CODEWITHSUNDEEP
phpmysql
Tommy Solheim
Tommy Solheim

Reputation: 21

PHP boolean error

Im a newbie to php trying understand why i get boolean error in my specific case with a code that works for others. I have a function that returns a $user_id which is to be used in a session later on. Here is he function: 

    function login($username, $password) {
       $user_id = user_id_from_username($username);
       $username = sanitize($username);
       $password = sha1($password);
       return (mysql_result(mysql_query("SELECT COUNT (user_id) FROM users WHERE username = '$username' AND password = '$password'"), 0) == 1) ? $user_id : false ;
   }

This always results in a fail, with this error: Warning: mysql_result() expects parameter 1 to be resource, boolean given in. with a line number that points to this line.

# SUPPLIED DATA
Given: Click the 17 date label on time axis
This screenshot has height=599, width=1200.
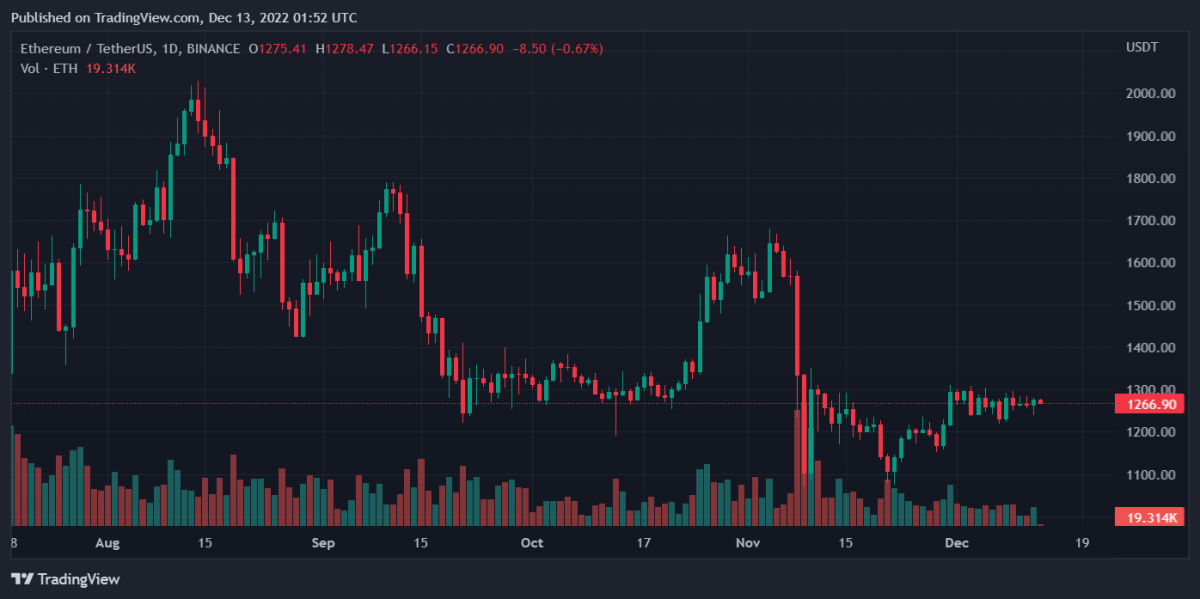Looking at the screenshot, I should pyautogui.click(x=644, y=543).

# SET TASKS
1. In the PHP boolean error post, which function is applied to the password inside login()?
2. List every function that is called in the body of login() in the PHP boolean error post.
3. Continue the PHP boolean error post, starting after its final sentence.
Nothing in the lines is needed here.

# RESULTS BY TASK
1. sha1

2. user_id_from_username, sanitize, sha1, mysql_result, mysql_query

3.
  return (mysql_result(mysql_query("SELECT COUNT (`user_id`) FROM users WHERE username      = '$username' AND password = '$password'"), 0) == 1) ? $user_id : false ;

Why does this fail ? Isn't this enough to check weather the query was successful and test result. DB connection and sql query seemed to be correct, doesn't matter whether i use ' or omit. After several hours of research i managed to remove the error with an if statement. Like so :

    function login($username, $password) {
       $user_id = user_id_from_username( $username );
       $username = sanitize( $username );
       $password = sha1( $password );
       $result = mysql_query("SELECT COUNT (user_id) FROM users WHERE username = '$username'AND password = '$password'");
       if ( $result == 1 ) {
           return $user_id;
       } else if ( $result == 0 ) {
           return false;
       }
   }

I would like to know why the second function works and not the first. Do you have to use an if statement to check the query ? If there is a better way to write this function please suggest.:)

Upvotes: 0

Views: 140

Answers (1)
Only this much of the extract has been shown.